PROVIDED DATA »
•••

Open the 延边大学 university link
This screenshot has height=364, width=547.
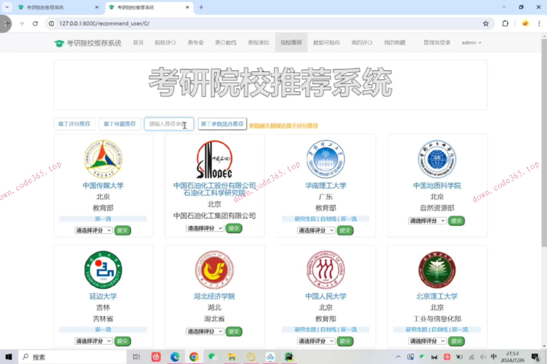point(103,296)
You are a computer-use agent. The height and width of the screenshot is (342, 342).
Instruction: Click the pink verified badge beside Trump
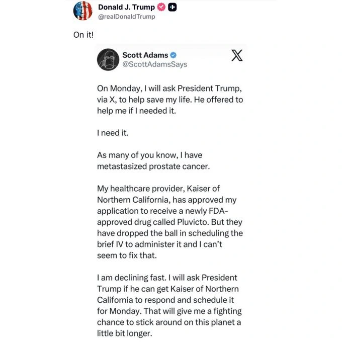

•••

YOUR GOAL » Copy every text line of the records above verbatim, leaving out the pictures.

THE ANSWER »
Open the 延边大学 university link
This screenshot has height=364, width=547.
point(103,296)
You are a computer-use agent. The height and width of the screenshot is (342, 342).
Instruction: Click the pink verified badge beside Trump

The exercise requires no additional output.